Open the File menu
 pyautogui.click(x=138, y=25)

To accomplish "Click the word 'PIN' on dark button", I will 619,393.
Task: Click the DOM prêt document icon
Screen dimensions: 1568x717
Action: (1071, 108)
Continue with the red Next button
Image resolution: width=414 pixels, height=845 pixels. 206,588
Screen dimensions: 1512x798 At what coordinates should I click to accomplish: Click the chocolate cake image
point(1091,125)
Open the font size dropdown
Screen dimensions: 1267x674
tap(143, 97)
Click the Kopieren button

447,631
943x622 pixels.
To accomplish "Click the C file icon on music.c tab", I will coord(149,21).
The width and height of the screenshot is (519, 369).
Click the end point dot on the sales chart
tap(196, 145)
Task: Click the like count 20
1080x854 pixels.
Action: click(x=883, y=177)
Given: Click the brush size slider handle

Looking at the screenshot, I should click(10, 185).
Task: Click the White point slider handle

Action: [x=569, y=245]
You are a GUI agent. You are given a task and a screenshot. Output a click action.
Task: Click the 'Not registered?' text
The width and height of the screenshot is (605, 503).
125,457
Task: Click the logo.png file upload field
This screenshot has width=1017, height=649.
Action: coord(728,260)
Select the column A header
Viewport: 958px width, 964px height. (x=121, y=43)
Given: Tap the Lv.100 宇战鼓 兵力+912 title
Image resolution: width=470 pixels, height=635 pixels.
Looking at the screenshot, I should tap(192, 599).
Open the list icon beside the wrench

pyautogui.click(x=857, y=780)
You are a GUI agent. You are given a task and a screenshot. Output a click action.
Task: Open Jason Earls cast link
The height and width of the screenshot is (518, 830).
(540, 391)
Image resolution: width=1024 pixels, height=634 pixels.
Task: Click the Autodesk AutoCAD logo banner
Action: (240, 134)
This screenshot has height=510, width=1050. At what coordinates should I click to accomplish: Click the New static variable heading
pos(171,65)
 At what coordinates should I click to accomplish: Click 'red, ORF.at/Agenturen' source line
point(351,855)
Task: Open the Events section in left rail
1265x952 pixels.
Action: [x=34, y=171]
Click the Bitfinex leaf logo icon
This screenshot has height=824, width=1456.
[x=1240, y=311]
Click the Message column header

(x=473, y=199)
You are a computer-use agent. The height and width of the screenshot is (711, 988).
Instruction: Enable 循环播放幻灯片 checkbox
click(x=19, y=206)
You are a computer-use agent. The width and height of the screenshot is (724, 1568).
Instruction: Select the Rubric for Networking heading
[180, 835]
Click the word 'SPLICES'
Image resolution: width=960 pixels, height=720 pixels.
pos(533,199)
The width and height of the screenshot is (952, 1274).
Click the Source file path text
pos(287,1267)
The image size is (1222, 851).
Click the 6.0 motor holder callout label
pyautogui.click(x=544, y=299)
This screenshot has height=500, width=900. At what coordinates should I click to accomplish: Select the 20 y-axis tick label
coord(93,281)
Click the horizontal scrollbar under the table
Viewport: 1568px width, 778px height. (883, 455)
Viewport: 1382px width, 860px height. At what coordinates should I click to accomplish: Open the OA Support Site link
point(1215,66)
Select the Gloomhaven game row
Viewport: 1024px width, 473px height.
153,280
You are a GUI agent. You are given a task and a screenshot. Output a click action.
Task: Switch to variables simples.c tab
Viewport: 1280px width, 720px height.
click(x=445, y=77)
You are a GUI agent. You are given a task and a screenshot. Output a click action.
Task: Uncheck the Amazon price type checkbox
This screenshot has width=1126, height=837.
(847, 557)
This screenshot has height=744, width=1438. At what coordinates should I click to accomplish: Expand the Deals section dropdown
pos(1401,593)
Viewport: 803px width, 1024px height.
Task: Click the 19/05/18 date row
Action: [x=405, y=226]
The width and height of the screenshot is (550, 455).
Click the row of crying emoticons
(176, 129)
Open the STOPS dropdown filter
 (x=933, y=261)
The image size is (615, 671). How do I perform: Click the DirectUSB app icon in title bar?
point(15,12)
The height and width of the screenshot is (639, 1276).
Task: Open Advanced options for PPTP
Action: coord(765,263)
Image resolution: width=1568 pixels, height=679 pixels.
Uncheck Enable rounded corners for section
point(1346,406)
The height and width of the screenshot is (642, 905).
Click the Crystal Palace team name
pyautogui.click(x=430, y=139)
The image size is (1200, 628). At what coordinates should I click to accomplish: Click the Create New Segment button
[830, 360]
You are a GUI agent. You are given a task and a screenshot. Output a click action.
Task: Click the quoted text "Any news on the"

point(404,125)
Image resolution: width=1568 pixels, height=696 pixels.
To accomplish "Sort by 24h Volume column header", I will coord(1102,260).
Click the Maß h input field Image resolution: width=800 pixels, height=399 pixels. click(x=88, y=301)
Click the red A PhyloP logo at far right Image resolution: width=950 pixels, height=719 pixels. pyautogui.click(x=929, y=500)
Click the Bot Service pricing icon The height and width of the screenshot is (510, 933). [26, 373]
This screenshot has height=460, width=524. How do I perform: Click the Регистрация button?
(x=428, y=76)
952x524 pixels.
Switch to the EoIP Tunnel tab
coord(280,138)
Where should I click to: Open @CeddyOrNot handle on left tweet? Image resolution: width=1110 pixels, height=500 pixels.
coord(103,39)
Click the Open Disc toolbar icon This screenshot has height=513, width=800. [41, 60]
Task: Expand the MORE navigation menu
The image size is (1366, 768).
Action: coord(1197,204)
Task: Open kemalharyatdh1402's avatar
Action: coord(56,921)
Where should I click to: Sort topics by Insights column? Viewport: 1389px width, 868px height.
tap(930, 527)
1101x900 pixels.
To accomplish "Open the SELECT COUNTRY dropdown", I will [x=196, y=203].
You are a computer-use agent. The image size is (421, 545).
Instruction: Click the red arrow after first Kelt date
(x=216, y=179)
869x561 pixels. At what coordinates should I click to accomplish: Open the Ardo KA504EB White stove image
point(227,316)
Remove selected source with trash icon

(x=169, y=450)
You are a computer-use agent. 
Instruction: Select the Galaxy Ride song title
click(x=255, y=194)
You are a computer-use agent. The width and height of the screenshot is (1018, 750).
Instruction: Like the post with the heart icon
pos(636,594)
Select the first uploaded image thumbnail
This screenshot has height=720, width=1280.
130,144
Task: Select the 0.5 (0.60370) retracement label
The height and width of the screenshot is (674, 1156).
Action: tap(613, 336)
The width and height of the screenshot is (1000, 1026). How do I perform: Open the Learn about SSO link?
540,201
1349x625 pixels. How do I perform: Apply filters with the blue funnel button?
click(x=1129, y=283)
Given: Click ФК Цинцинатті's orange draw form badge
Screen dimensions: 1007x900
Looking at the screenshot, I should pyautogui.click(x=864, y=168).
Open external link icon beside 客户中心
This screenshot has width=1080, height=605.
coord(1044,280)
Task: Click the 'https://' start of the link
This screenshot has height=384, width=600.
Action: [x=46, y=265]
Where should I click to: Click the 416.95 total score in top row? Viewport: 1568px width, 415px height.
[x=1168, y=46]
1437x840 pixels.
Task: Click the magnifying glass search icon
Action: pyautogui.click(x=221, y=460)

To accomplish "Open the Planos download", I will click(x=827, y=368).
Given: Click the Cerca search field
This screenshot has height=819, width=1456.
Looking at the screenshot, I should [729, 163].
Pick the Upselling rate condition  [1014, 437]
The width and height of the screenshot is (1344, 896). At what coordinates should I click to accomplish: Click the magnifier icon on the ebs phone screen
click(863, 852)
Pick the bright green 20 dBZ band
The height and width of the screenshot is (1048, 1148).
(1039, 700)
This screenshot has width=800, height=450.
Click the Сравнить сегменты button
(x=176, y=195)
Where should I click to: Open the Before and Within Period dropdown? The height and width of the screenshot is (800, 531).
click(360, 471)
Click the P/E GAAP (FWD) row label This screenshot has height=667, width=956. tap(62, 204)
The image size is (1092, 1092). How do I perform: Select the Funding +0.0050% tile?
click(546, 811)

──────────────────────────────

● **REQUIREMENT**:
Repeat the data in full, exactly as supplied.

● **RESPONSE BELOW**:
Open the File menu
 pyautogui.click(x=138, y=25)

To accomplish "Click the word 'PIN' on dark button", I will 619,393.
Task: Click the DOM prêt document icon
Screen dimensions: 1568x717
Action: (1071, 108)
Continue with the red Next button
Image resolution: width=414 pixels, height=845 pixels. 206,588
Screen dimensions: 1512x798 At what coordinates should I click to accomplish: Click the chocolate cake image
point(1091,125)
Open the font size dropdown
Screen dimensions: 1267x674
tap(143, 97)
Click the Kopieren button

447,631
943x622 pixels.
To accomplish "Click the C file icon on music.c tab", I will coord(149,21).
The width and height of the screenshot is (519, 369).
Click the end point dot on the sales chart
tap(196, 145)
Task: Click the like count 20
1080x854 pixels.
Action: click(x=883, y=177)
Given: Click the brush size slider handle

Looking at the screenshot, I should click(10, 185).
Task: Click the White point slider handle

Action: [x=569, y=245]
You are a GUI agent. You are given a task and a screenshot. Output a click action.
Task: Click the 'Not registered?' text
The width and height of the screenshot is (605, 503).
125,457
Task: Click the logo.png file upload field
This screenshot has width=1017, height=649.
Action: coord(728,260)
Select the column A header
Viewport: 958px width, 964px height. (x=121, y=43)
Given: Tap the Lv.100 宇战鼓 兵力+912 title
Image resolution: width=470 pixels, height=635 pixels.
Looking at the screenshot, I should tap(192, 599).
Open the list icon beside the wrench

pyautogui.click(x=857, y=780)
You are a GUI agent. You are given a task and a screenshot. Output a click action.
Task: Open Jason Earls cast link
The height and width of the screenshot is (518, 830).
(540, 391)
Image resolution: width=1024 pixels, height=634 pixels.
Task: Click the Autodesk AutoCAD logo banner
Action: (240, 134)
This screenshot has height=510, width=1050. At what coordinates should I click to accomplish: Click the New static variable heading
pos(171,65)
 At what coordinates should I click to accomplish: Click 'red, ORF.at/Agenturen' source line
point(351,855)
Task: Open the Events section in left rail
1265x952 pixels.
Action: [x=34, y=171]
Click the Bitfinex leaf logo icon
This screenshot has height=824, width=1456.
[x=1240, y=311]
Click the Message column header

(x=473, y=199)
You are a computer-use agent. The height and width of the screenshot is (711, 988).
Instruction: Enable 循环播放幻灯片 checkbox
click(x=19, y=206)
You are a computer-use agent. The width and height of the screenshot is (724, 1568).
Instruction: Select the Rubric for Networking heading
[180, 835]
Click the word 'SPLICES'
Image resolution: width=960 pixels, height=720 pixels.
pos(533,199)
The width and height of the screenshot is (952, 1274).
Click the Source file path text
pos(287,1267)
The image size is (1222, 851).
Click the 6.0 motor holder callout label
pyautogui.click(x=544, y=299)
This screenshot has height=500, width=900. At what coordinates should I click to accomplish: Select the 20 y-axis tick label
coord(93,281)
Click the horizontal scrollbar under the table
Viewport: 1568px width, 778px height. (883, 455)
Viewport: 1382px width, 860px height. At what coordinates should I click to accomplish: Open the OA Support Site link
point(1215,66)
Select the Gloomhaven game row
Viewport: 1024px width, 473px height.
153,280
You are a GUI agent. You are given a task and a screenshot. Output a click action.
Task: Switch to variables simples.c tab
Viewport: 1280px width, 720px height.
click(x=445, y=77)
You are a GUI agent. You are given a task and a screenshot. Output a click action.
Task: Uncheck the Amazon price type checkbox
This screenshot has width=1126, height=837.
(847, 557)
This screenshot has height=744, width=1438. At what coordinates should I click to accomplish: Expand the Deals section dropdown
pos(1401,593)
Viewport: 803px width, 1024px height.
Task: Click the 19/05/18 date row
Action: [x=405, y=226]
The width and height of the screenshot is (550, 455).
Click the row of crying emoticons
(176, 129)
Open the STOPS dropdown filter
 (x=933, y=261)
The image size is (615, 671). How do I perform: Click the DirectUSB app icon in title bar?
point(15,12)
The height and width of the screenshot is (639, 1276).
Task: Open Advanced options for PPTP
Action: coord(765,263)
Image resolution: width=1568 pixels, height=679 pixels.
Uncheck Enable rounded corners for section
point(1346,406)
The height and width of the screenshot is (642, 905).
Click the Crystal Palace team name
pyautogui.click(x=430, y=139)
The image size is (1200, 628). At what coordinates should I click to accomplish: Click the Create New Segment button
[830, 360]
You are a GUI agent. You are given a task and a screenshot. Output a click action.
Task: Click the quoted text "Any news on the"

point(404,125)
Image resolution: width=1568 pixels, height=696 pixels.
To accomplish "Sort by 24h Volume column header", I will coord(1102,260).
Click the Maß h input field Image resolution: width=800 pixels, height=399 pixels. click(x=88, y=301)
Click the red A PhyloP logo at far right Image resolution: width=950 pixels, height=719 pixels. pyautogui.click(x=929, y=500)
Click the Bot Service pricing icon The height and width of the screenshot is (510, 933). [26, 373]
This screenshot has height=460, width=524. How do I perform: Click the Регистрация button?
(x=428, y=76)
952x524 pixels.
Switch to the EoIP Tunnel tab
coord(280,138)
Where should I click to: Open @CeddyOrNot handle on left tweet? Image resolution: width=1110 pixels, height=500 pixels.
coord(103,39)
Click the Open Disc toolbar icon This screenshot has height=513, width=800. [41, 60]
Task: Expand the MORE navigation menu
The image size is (1366, 768).
Action: coord(1197,204)
Task: Open kemalharyatdh1402's avatar
Action: coord(56,921)
Where should I click to: Sort topics by Insights column? Viewport: 1389px width, 868px height.
tap(930, 527)
1101x900 pixels.
To accomplish "Open the SELECT COUNTRY dropdown", I will [x=196, y=203].
You are a computer-use agent. The image size is (421, 545).
Instruction: Click the red arrow after first Kelt date
(x=216, y=179)
869x561 pixels. At what coordinates should I click to accomplish: Open the Ardo KA504EB White stove image
point(227,316)
Remove selected source with trash icon

(x=169, y=450)
You are a computer-use agent. 
Instruction: Select the Galaxy Ride song title
click(x=255, y=194)
You are a computer-use agent. The width and height of the screenshot is (1018, 750).
Instruction: Like the post with the heart icon
pos(636,594)
Select the first uploaded image thumbnail
This screenshot has height=720, width=1280.
130,144
Task: Select the 0.5 (0.60370) retracement label
The height and width of the screenshot is (674, 1156).
Action: tap(613, 336)
The width and height of the screenshot is (1000, 1026). How do I perform: Open the Learn about SSO link?
540,201
1349x625 pixels. How do I perform: Apply filters with the blue funnel button?
click(x=1129, y=283)
Given: Click ФК Цинцинатті's orange draw form badge
Screen dimensions: 1007x900
Looking at the screenshot, I should pyautogui.click(x=864, y=168).
Open external link icon beside 客户中心
This screenshot has width=1080, height=605.
coord(1044,280)
Task: Click the 'https://' start of the link
This screenshot has height=384, width=600.
Action: [x=46, y=265]
Where should I click to: Click the 416.95 total score in top row? Viewport: 1568px width, 415px height.
[x=1168, y=46]
1437x840 pixels.
Task: Click the magnifying glass search icon
Action: pyautogui.click(x=221, y=460)

To accomplish "Open the Planos download", I will click(x=827, y=368).
Given: Click the Cerca search field
This screenshot has height=819, width=1456.
Looking at the screenshot, I should [729, 163].
Pick the Upselling rate condition  [1014, 437]
The width and height of the screenshot is (1344, 896). At what coordinates should I click to accomplish: Click the magnifier icon on the ebs phone screen
click(863, 852)
Pick the bright green 20 dBZ band
The height and width of the screenshot is (1048, 1148).
(1039, 700)
This screenshot has width=800, height=450.
Click the Сравнить сегменты button
(x=176, y=195)
Where should I click to: Open the Before and Within Period dropdown? The height and width of the screenshot is (800, 531).
click(360, 471)
Click the P/E GAAP (FWD) row label This screenshot has height=667, width=956. tap(62, 204)
The image size is (1092, 1092). How do I perform: Select the Funding +0.0050% tile?
click(546, 811)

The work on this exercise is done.